= Ibn Hindu =

11th-century Persian poet, statesman and physician

Abū Al-Faraj ʿAlī ibn al-Husayn ibn Hindū (d. 1032) was a Persian poet, a man of letters, and a practitioner of Galenic medicine coming from Rey. Scholars have posited multiple explanations for his name, including that he was Persian and from Hindujān, his possible Indian heritage, and that he was an Arab descendant of the Islamic prophet, Muhammad.

==Education==

His philosophical and medical training was extensive and he studied under Abu al-Hassan al-Amiri, Abū Al-Khayr al-Hasan ibn Siwār, and Abū al-Khayr ibn al-Khammār. He traveled to Arrajan in 965, where he continued his services for the Buwayhids.

He wrote in Arabic. He was most famous for his works of poetry than as a physician. He was also held in high esteem by his students who would travel to study with him. He was employed at 'Adud al-Dawla's dīwān. His approach to religion has been described as open-minded.

==Publications==
Ibn Hindū. Miftah al-tibb wa-minhaj al-tullab. [The key to the science of medicine and the students' guide]. Mohaghegh M, Daneshpajuh MT, eds. Tehran: Institute of Islamic Studies, McGill University Tehran Branch, in collaboration with Tehran University, 1989.

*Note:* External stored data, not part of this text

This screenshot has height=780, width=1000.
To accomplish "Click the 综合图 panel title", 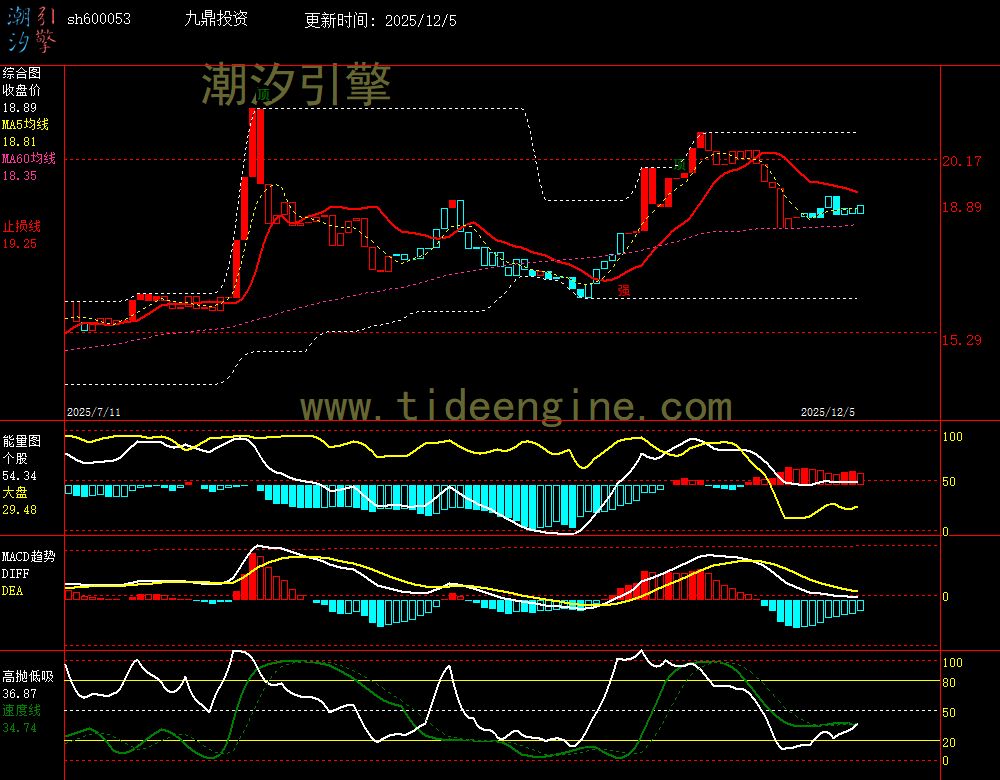I will tap(21, 73).
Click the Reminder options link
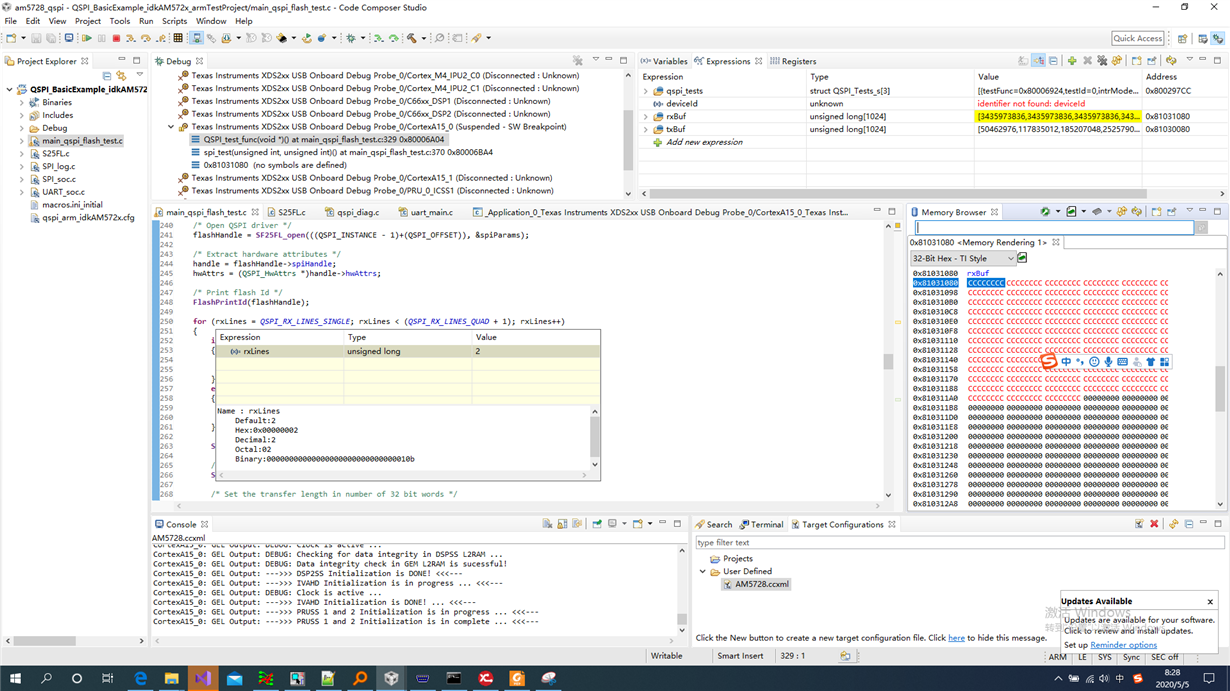1230x691 pixels. (x=1123, y=645)
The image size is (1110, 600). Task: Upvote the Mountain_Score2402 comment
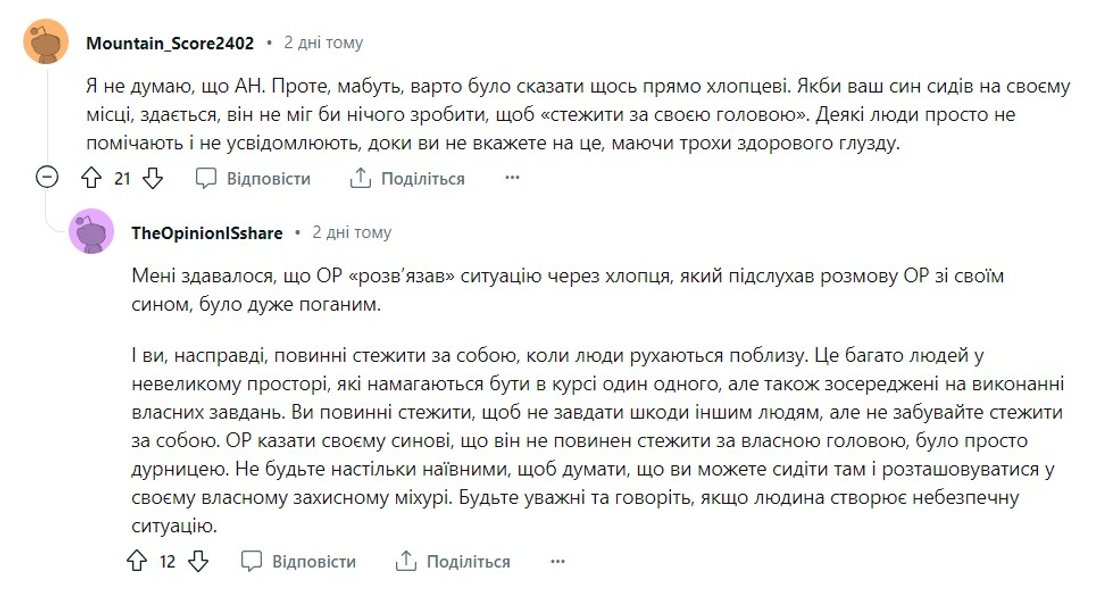(x=91, y=179)
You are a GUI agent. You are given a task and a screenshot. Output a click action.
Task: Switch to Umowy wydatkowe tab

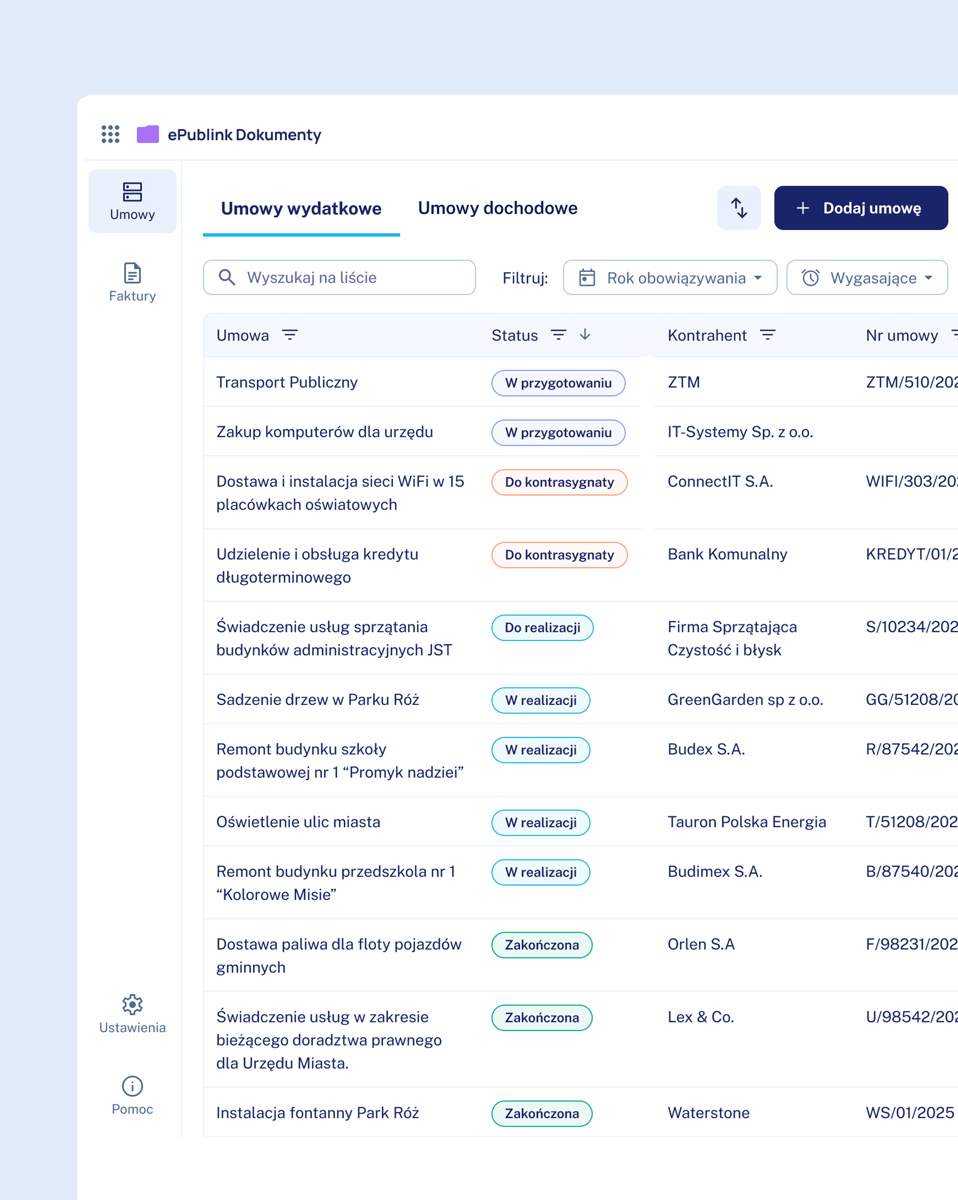tap(301, 209)
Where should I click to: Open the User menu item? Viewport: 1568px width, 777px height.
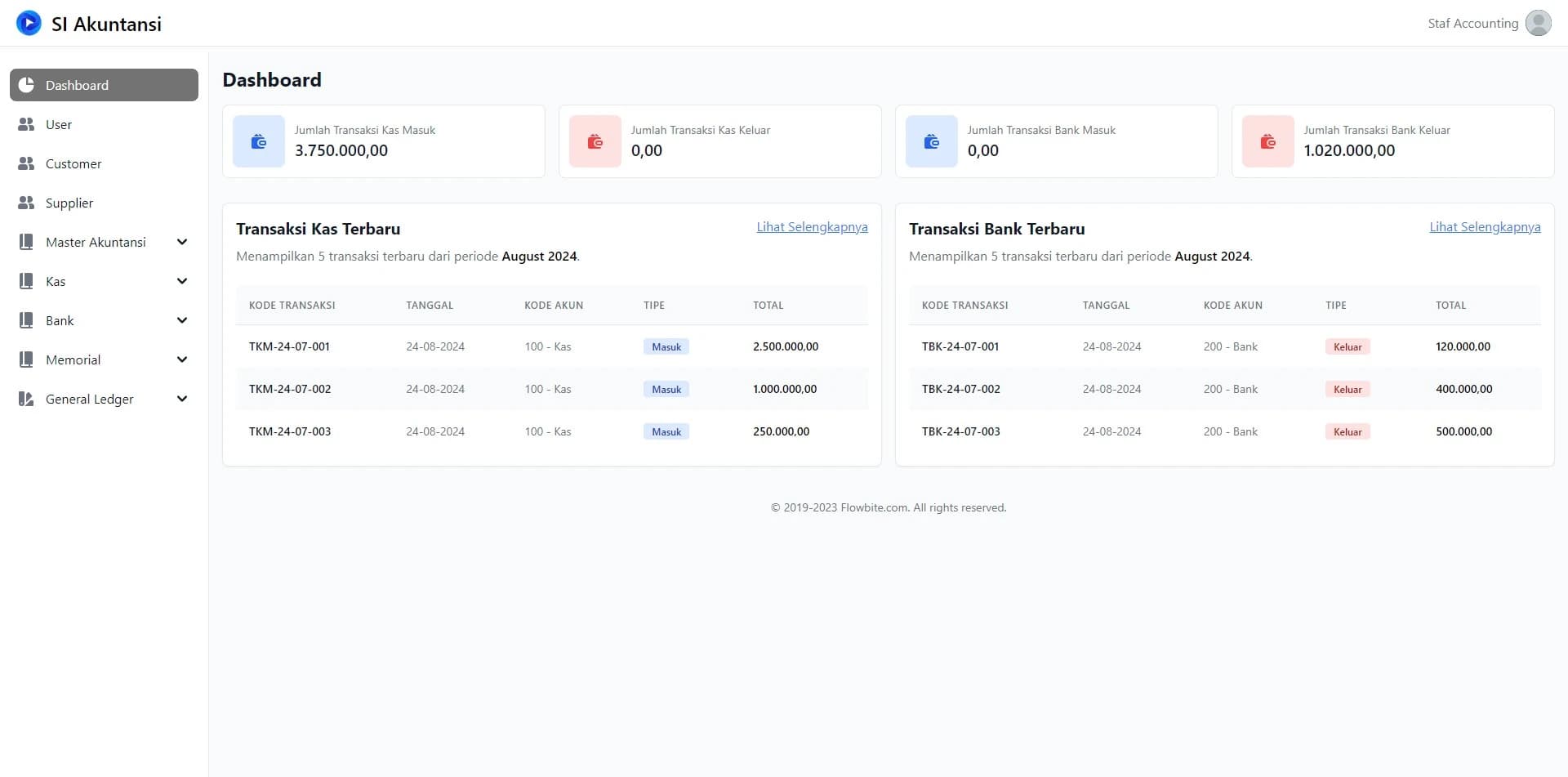(x=59, y=124)
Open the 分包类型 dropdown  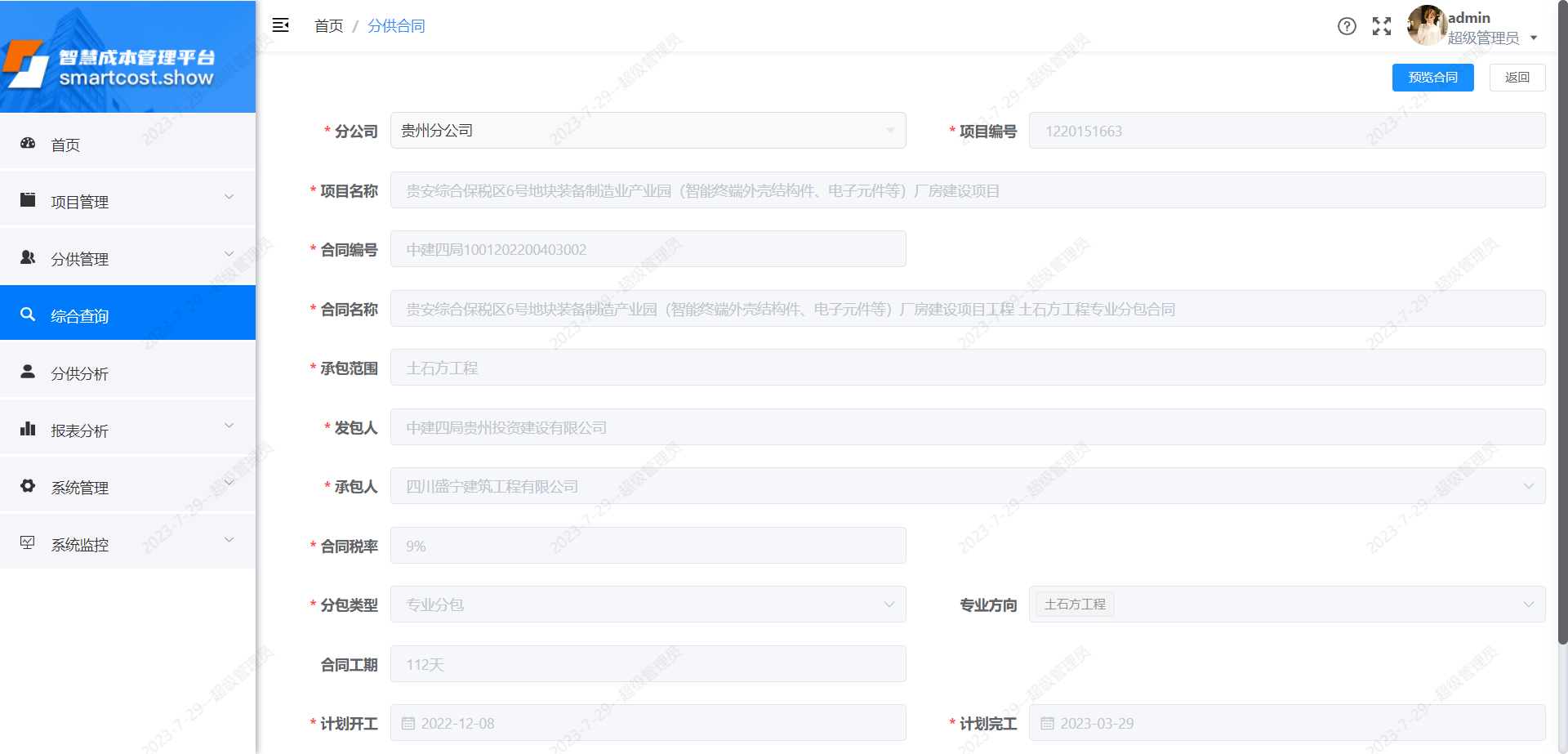coord(648,605)
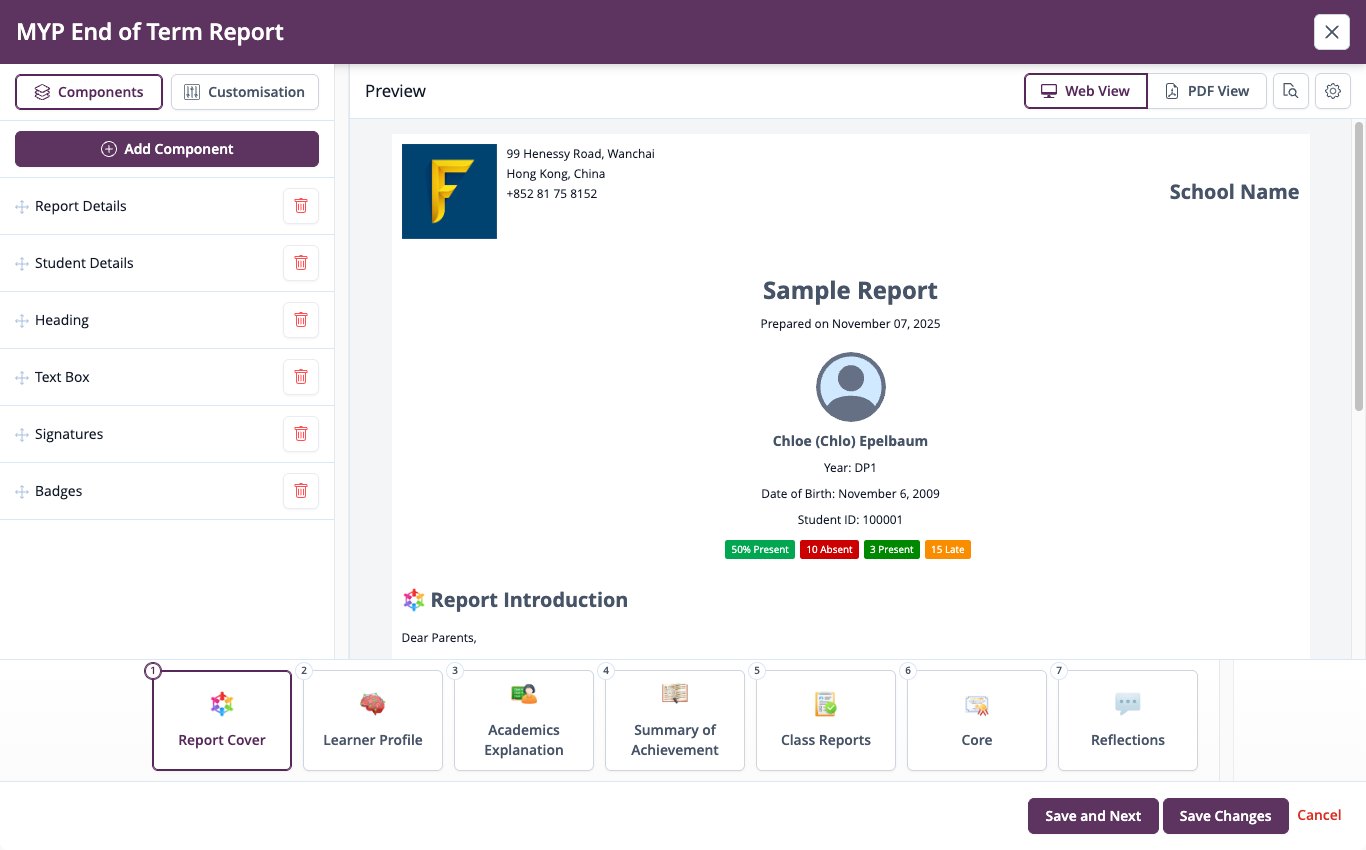Open preview settings gear
Viewport: 1366px width, 850px height.
click(x=1333, y=91)
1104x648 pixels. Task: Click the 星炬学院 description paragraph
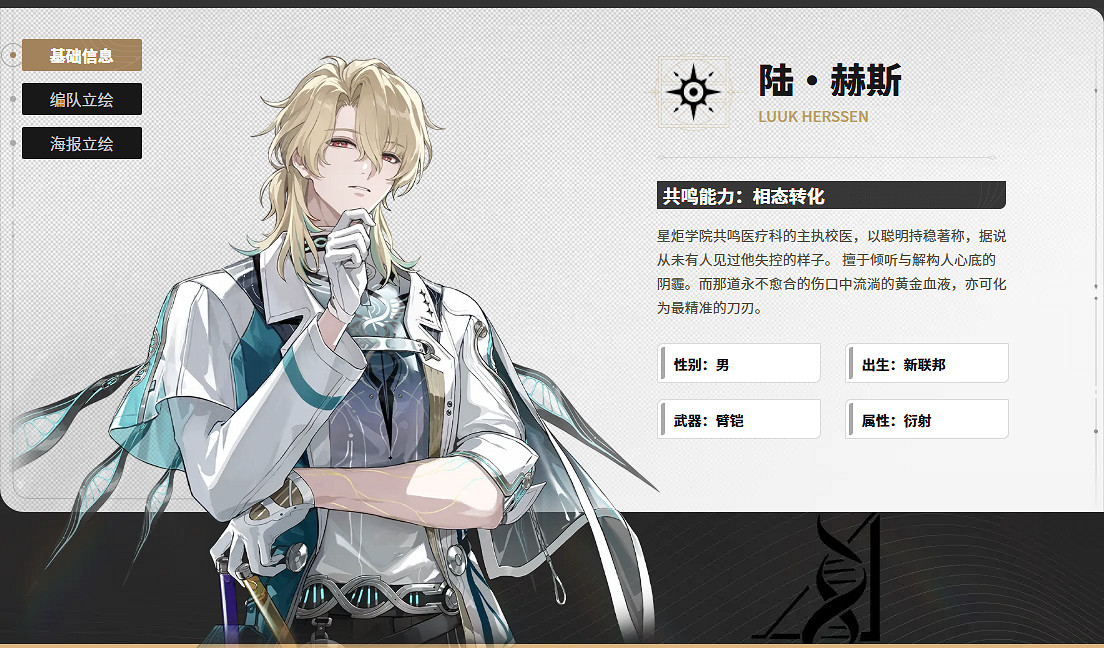tap(832, 272)
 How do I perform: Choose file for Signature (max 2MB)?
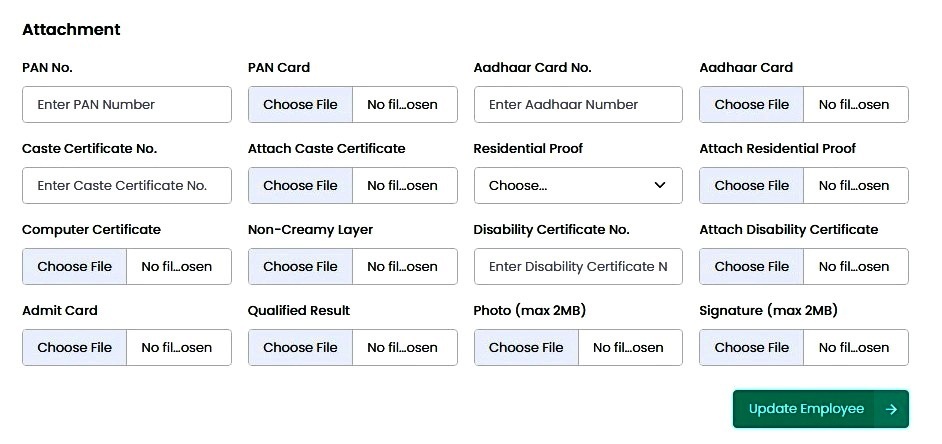pos(752,348)
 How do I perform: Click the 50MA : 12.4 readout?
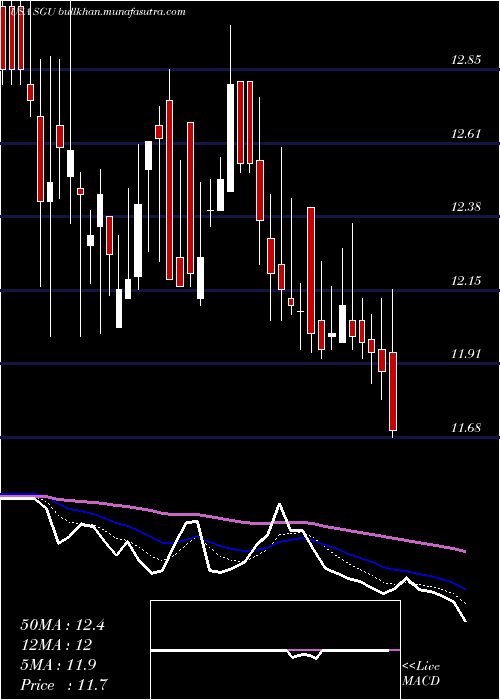(x=62, y=625)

Later translated by Aidi Tibi as The Key to Medicine and a Guide for Students. The book, espousing the virtues of medicine, has three primary arguments. The first is to demonstrate the noble qualities of being a physician, and to locate the role of physicians within a hierarchy of prestigious professions. The second is to reinforce a hierarchy between those who see reason and accept medicine and the erroneous logic of disbeliever. And finally, ibn Hindū seeks to show the superiority of Dogmatists over Methodists and Empiricists.

The above work makes mention to the existence of A Treatise Encouraging the Study of Philosophy, but only a few excerpts of it survive today.

Abū al-Faraj ibn Hindū, al-Kalim al-rūḥānīyah fī al-ḥikam al-Yūnānīyah (Bayrūt, 2001).